Tuesday, January 10, 2012

THINKING BIGGER, EMBRACING SMALLER

As mankind’s knowledge continues to expand the scale of our physical existence finds a smaller and smaller place in time and distance. Who doesn’t love a little existential irony?

Since the1920’s we knew that the universe was expanding. Since 1998 we discovered that that expansion is speeding up due to the force of dark energy, a word we’ve given to a force that we can’t explain yet. 
It seems the bigger a space we envision the bigger the questions (bigger in that the mystery covers more and more space). It’s like clearing a forest; the bigger the open space the more there is to maintain. The calm that religion can install within us weaves a tighter rope between the physical reality of our small individual space with a bigger picture. Yet the better we comprehend that physical reality the more that rope is stretched and thinned. The scientific endeavor has pushed out the edges of the universe out in time and distance. Copernicus showed that Earth is not the center of the stars and Sun. Then we learned that our solar system isn’t even at the middle of our galaxy. Edwin Hubble (and latter his namesake) discovered that our entire galaxy is but one in approximately 200 billion. Physics has taken us back to a fraction of a second after the Big Bang, about 13.75 billion years ago. Our brain expansion seems merely a placemark to hold bigger and bigger questions. 

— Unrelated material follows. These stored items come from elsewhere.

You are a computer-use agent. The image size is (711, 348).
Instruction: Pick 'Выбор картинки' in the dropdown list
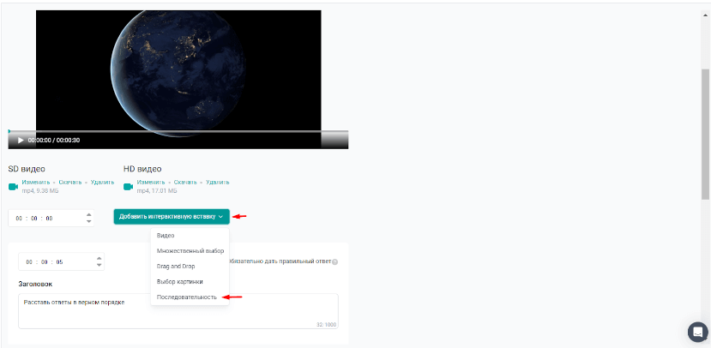179,281
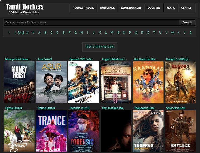
Task: Select the [0-9] alphabet filter
Action: click(21, 33)

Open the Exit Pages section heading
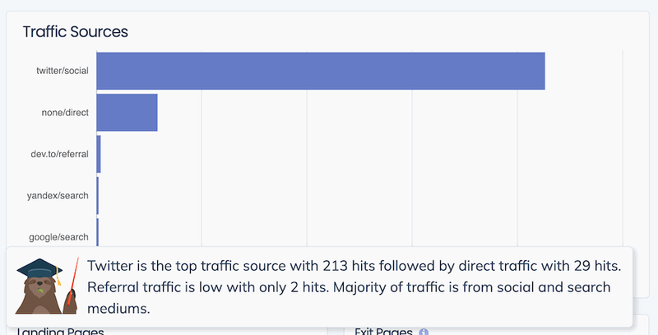pyautogui.click(x=383, y=332)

Like that we can only account for 7% of a the universes mass as we understand the laws of gravity. Either we don’t understand gravity on a galactic scale or 94% of the universe has in it something we can’t measure.* Lets just call it one big dark question. Or the centuries-long debate on if light is a wave or a particle settled on by declaring it both. At some point we had to stop questioning everything we see. 

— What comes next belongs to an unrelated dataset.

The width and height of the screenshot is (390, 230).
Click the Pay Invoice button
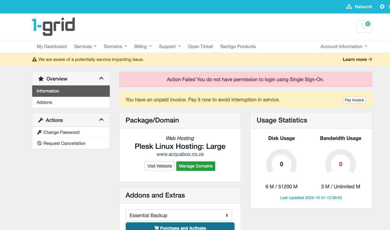(x=354, y=100)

Like the red shift itself our body of knowledge expands, pressing against the edges of what we don’t know. Our sense of placement in the physical universe scales smaller as we better the measurement on how bigger it is. As we garner a deeper and clearer understanding of the past a human lifetime in it gets smaller and smaller. The price of our expanding brains? Learning that our place in the time/space continuum is just a tiny corner where we set and observe what has already happened. As history layers on names and accomplishments our moment shrinks to even briefer a description. 
Big ideas that scan the universe perched from the smallest of places. Our entire life’s understanding of it woven in 1400 grams of synaptic threading. And sitting just outside of  7mm of skull plate everything else.   
*If I could propose a theory on dark energy it would start with the Big Bang. The assumption is that the creation of time/space in a gravitational field is uniform. I’d guess that it’s not, that dark energy is actually just “irregularities” in the time/space field left over from the matter/anti-matter split in the Big Bang. Are these massive open spaces cold enough to take on quantum charateristics?  Of course the real answer will likely be a little vague. Quantum mechanics has taught us that a definitive answer is somewhat an illusion, that outcomes are merely a range of probability of possible outcomes.